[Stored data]
■ ■ ■ ■ ■

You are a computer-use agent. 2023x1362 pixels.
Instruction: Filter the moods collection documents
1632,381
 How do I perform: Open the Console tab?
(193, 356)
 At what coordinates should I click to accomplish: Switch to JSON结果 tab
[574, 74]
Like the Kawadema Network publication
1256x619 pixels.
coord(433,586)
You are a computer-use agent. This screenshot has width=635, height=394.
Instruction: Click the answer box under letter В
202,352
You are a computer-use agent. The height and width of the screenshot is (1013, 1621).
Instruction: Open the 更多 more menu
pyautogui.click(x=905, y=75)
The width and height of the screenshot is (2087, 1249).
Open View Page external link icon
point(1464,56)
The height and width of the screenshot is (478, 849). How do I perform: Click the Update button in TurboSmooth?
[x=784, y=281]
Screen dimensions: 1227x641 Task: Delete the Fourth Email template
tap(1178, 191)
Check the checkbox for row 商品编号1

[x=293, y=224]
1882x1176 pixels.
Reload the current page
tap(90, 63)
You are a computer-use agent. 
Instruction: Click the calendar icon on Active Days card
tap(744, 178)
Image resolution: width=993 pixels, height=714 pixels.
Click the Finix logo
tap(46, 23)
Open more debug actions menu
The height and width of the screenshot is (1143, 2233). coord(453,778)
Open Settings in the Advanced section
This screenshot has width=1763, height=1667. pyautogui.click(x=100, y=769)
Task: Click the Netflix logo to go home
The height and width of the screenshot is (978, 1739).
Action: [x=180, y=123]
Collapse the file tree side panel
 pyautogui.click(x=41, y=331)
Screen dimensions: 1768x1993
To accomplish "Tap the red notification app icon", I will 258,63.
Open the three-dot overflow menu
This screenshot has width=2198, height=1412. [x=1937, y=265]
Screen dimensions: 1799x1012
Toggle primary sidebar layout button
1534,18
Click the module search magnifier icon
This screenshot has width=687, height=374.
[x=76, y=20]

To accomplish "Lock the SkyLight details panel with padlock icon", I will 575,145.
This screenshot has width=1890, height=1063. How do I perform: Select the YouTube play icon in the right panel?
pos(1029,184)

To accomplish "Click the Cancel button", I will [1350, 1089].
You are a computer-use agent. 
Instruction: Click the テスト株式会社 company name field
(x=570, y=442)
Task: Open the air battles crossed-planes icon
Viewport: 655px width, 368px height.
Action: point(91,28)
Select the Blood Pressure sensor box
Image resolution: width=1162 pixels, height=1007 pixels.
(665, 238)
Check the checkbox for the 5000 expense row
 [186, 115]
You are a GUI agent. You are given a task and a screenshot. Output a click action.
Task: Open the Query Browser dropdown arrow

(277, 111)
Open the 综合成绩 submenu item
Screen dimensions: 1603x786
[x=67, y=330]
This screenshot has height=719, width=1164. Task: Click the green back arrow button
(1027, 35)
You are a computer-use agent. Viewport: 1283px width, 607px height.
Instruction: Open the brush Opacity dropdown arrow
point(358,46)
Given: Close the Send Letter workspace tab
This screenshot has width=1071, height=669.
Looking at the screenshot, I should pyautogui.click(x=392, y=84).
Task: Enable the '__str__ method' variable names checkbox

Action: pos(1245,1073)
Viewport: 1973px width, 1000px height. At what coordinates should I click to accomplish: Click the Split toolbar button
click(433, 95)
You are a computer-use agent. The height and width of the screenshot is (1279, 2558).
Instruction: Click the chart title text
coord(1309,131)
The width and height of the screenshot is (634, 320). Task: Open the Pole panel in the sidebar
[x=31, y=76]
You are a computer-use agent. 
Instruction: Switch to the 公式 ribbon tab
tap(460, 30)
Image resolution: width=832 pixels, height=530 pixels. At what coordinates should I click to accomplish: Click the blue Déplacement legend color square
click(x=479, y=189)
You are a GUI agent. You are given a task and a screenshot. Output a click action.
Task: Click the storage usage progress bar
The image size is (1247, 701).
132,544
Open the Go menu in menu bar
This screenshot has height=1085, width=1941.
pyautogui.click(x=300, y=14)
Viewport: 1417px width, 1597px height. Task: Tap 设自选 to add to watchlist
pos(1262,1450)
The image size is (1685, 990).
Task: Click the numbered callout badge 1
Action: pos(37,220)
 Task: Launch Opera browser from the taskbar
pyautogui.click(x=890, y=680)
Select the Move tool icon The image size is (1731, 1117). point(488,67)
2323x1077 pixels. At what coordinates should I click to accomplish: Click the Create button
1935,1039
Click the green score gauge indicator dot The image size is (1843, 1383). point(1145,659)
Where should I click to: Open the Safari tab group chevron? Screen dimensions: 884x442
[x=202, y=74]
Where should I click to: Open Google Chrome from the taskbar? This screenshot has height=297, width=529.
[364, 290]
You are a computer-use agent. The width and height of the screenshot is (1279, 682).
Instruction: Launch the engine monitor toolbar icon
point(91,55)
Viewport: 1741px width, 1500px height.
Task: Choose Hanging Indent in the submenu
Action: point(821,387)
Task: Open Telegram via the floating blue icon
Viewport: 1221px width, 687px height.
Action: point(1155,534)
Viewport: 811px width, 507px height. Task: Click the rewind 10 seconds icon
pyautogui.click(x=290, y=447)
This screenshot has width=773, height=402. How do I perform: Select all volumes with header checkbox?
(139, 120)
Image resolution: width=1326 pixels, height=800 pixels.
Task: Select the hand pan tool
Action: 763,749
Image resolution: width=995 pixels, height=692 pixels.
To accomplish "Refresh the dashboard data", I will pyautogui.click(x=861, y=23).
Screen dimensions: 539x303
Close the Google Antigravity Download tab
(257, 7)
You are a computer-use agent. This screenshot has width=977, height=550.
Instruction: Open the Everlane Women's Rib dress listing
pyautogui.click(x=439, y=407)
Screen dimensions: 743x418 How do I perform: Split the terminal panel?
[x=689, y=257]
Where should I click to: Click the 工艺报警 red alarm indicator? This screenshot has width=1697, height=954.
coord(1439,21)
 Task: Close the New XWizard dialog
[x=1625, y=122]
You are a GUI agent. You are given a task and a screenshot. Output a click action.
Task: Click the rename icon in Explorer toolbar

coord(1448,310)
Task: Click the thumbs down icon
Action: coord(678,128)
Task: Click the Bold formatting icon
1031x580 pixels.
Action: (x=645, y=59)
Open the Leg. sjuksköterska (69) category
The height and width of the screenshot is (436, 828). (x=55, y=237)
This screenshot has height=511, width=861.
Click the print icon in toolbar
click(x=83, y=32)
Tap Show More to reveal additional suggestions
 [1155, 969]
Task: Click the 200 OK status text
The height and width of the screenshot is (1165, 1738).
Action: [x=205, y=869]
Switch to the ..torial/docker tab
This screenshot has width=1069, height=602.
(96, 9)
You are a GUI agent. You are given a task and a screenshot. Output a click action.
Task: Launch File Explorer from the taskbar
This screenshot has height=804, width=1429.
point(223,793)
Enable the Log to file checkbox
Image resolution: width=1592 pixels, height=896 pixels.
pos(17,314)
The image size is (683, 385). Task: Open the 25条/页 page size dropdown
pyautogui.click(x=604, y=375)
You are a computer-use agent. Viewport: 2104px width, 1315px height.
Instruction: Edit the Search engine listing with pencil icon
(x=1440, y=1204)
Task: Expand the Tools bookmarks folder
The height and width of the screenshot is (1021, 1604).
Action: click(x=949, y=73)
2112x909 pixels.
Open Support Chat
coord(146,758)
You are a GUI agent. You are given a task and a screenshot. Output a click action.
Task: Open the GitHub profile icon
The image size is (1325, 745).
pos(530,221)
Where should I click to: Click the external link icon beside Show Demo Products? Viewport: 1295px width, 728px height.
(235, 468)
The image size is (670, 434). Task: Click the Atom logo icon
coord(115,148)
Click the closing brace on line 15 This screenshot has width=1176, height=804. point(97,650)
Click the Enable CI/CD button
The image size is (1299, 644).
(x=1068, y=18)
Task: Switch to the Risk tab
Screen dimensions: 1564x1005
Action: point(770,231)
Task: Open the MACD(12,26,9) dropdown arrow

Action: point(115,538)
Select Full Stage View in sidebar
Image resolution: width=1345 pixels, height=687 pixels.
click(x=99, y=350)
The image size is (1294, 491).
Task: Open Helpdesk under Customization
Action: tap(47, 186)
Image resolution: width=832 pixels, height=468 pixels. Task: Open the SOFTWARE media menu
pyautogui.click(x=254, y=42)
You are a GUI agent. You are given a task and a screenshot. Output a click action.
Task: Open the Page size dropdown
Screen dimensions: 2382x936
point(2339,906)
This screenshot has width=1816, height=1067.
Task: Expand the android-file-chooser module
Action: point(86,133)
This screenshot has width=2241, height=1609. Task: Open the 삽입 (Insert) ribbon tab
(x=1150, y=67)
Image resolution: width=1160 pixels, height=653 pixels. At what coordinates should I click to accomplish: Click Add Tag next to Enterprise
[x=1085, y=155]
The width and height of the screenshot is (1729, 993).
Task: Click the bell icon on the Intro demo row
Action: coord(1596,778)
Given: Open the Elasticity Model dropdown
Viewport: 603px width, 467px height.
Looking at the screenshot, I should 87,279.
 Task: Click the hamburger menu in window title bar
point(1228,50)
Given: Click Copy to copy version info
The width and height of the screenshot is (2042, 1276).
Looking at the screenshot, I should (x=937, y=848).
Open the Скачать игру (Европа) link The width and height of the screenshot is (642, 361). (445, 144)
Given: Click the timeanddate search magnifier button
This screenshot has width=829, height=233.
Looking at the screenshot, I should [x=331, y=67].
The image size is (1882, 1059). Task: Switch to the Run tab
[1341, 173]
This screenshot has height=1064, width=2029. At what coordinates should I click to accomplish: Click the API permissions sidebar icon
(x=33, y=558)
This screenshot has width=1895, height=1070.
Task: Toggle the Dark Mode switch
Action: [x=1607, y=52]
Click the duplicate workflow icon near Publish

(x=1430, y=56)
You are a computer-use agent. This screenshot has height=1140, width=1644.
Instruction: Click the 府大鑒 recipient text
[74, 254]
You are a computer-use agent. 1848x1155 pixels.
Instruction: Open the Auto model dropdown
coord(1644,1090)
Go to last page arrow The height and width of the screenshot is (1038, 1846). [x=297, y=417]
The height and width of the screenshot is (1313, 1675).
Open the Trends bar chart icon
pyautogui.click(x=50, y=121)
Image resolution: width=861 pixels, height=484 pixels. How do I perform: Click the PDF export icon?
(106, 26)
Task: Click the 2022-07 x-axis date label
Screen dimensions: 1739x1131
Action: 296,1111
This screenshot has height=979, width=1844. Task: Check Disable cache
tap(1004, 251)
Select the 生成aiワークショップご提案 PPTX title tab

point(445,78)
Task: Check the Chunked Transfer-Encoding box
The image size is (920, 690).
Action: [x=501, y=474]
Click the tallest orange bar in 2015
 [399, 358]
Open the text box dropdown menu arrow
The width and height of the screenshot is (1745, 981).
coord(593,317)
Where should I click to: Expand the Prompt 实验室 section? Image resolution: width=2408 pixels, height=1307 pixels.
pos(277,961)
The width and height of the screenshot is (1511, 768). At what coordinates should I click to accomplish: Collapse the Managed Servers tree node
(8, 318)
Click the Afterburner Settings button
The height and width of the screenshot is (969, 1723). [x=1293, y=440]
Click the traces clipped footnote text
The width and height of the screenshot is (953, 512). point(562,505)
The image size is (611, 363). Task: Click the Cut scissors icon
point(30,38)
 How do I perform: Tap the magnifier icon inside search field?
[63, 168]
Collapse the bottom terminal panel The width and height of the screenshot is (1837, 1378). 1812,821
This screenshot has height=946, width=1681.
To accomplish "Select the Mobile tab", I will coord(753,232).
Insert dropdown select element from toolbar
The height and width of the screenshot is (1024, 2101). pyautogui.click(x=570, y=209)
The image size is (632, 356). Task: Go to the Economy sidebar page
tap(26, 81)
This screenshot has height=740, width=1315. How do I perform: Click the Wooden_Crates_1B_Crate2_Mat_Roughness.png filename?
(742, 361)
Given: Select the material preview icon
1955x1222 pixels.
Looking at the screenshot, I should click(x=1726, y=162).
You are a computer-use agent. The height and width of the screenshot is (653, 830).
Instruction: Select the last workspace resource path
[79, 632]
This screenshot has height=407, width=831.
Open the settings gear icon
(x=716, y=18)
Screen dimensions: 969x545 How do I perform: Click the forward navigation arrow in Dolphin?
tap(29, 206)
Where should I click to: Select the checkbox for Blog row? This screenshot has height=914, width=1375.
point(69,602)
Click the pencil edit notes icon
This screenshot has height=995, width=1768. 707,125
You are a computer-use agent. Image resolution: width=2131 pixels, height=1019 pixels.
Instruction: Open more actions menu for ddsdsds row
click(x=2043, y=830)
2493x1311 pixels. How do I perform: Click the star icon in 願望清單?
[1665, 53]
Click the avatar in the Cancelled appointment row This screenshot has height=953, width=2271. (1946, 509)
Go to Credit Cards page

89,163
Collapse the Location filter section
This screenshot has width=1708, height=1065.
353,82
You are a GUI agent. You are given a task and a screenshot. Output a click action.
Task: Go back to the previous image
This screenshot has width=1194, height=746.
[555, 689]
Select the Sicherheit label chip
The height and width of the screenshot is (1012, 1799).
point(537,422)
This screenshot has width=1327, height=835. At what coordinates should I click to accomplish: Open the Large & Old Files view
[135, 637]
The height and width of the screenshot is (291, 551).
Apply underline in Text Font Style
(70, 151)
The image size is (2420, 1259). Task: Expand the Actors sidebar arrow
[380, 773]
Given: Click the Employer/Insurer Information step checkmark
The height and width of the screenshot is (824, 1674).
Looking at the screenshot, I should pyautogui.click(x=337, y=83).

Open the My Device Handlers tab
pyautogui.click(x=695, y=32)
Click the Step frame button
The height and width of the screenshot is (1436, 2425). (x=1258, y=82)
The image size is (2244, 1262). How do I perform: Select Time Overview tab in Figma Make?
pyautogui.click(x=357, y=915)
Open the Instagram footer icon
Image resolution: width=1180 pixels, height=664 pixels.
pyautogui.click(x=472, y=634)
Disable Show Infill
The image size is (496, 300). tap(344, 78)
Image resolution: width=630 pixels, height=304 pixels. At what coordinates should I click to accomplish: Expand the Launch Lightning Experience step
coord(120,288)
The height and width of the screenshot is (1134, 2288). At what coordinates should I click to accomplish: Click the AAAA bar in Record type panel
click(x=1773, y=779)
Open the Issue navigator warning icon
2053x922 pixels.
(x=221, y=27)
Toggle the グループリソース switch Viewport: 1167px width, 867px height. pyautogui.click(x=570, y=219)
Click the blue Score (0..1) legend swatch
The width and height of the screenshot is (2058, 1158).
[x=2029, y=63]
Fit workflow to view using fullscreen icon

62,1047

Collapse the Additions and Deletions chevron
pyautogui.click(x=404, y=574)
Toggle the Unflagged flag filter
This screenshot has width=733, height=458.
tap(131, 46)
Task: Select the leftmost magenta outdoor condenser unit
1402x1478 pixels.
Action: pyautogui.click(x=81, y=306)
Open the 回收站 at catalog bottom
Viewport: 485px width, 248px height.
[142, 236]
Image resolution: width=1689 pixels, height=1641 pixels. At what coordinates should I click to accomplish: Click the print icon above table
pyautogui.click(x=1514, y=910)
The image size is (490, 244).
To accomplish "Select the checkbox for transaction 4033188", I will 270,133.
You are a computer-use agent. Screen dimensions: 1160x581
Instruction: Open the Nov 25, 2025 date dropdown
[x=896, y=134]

■ ■ ■ ■ ■

With the line holding "This screenshot has width=1708, height=1065." as the first and the line holding "The height and width of the screenshot is (291, 551)." as the last, set down that range of the entries above exactly, and nothing else.

_Response area_.
This screenshot has width=1708, height=1065.
353,82
You are a GUI agent. You are given a task and a screenshot. Output a click action.
Task: Go back to the previous image
This screenshot has width=1194, height=746.
[555, 689]
Select the Sicherheit label chip
The height and width of the screenshot is (1012, 1799).
point(537,422)
This screenshot has width=1327, height=835. At what coordinates should I click to accomplish: Open the Large & Old Files view
[135, 637]
The height and width of the screenshot is (291, 551).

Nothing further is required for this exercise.